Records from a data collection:
++++++

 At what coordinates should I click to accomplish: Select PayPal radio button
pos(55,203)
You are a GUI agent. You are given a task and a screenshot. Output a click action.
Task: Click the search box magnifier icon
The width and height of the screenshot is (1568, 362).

++++++

**TO DO**
The response should be an exact copy of all the records above.

**WRITTEN ANSWER**
 At what coordinates should I click to accomplish: Select PayPal radio button
pos(55,203)
You are a GUI agent. You are given a task and a screenshot. Output a click action.
Task: Click the search box magnifier icon
The width and height of the screenshot is (1568, 362).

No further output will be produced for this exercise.